Getting to Know Plasma Dolphin

I had the pleasure of sitting down with Sonja Katanic, the co-founder of an online/print arts and culture literature magazine called Plasma Dolphin. She and her friend Emma Cohen started it here at WCI back in 2013. Their focus is, “going into people’s specificities and all the little, gritty details of their lives. We love each piece to kind of reveal a truth about one of the contributors and that way it’s this little collection of different people’s stories,” in her words. They try to prioritize personal and illustrated essays in hopes of getting authors published, but aim to be pretty equally spread between writing and photography. They receive, on average, fifty to sixty pitches per issue and narrow it down to around thirty pieces that get published.

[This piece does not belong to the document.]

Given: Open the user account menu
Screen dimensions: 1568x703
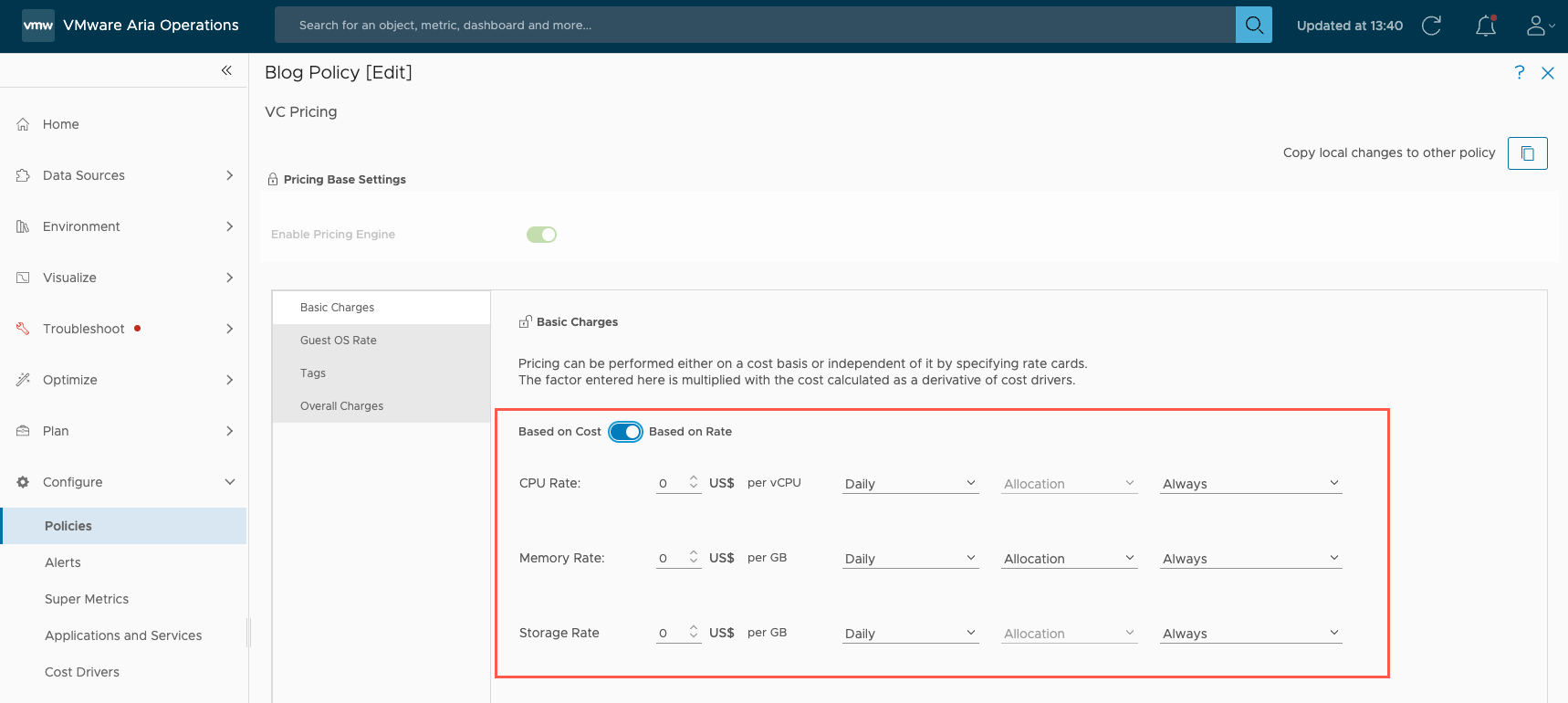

Sonja and Emma’s varied backgrounds make them a good team.

Sonja is a student at the University of Waterloo studying Global Business and Digital Art while Emma is at Concordia for Creative Writing. “The way that we do it is she does a lot of the editorial, editing, and writing while I focus a lot on visuals and design. It worked out really well,” Sonja says. When asked about their biggest challenge thus far, she said without hesitation that it was the jump from online to print.  “When you do stuff online it’s quite easy to just get stuff, edit it, put it up, and do publicity. With the print issue, suddenly you have to look at funding and run an Indiegogo and try to get publicity for that,” she comments. She says that sometimes the issue isn’t with the funding but with the artists doing the pitching. “People also treat the stuff that they submit to us really different when it’s in print. Fewer people are going to see it so they feel a little more open about it and then some people feel a lot more attached to their submissions,” she says.

They used to publish around three or four online issues a year but now the plan is to do a print issue and an online issue every year. The most current issue and the very first print issue, Participation Mystique, came out at the end of August. Sonja says that the next issue, which will be online, will most likely be coming out in February. “We’re just about to start the process of asking people for pitches and deciding the theme. It’s about to be hectic again!” she says. The theme of ‘Participation Mystique’ came about in a more unconventional way than for prior issues. Emma was listening to a Chloe Caldwell podcast, a writer, who talked about the term ‘participation mystique.’ Sonja says, “It’s this old French philosophy term for the feeling you get when you’re really attached to something to the point where you don’t really know where you end and something else begins. You have a shared identity with someone you just love so much.” In the past, they’ve had themes such as ‘The Moment Before’ which is the feeling you get before you do something big. “This one is a lot more introspective and it kind of feeds into itself,” Sonja adds.

When asked about her advice for high school students looking to start their own endeavors her message was clear. “Mostly, just do stuff,” she says. “Even if you don’t think you’re good at something, just do it. Do it until you are good at it. It’s fun to just make stuff.” I don’t think she could’ve given better advice for high school students trying to figure out what they want to do with their lives. Personally, I cannot wait to see Plasma Dolphin grow even bigger, gain even more success, and see where it takes Sonja and Emma.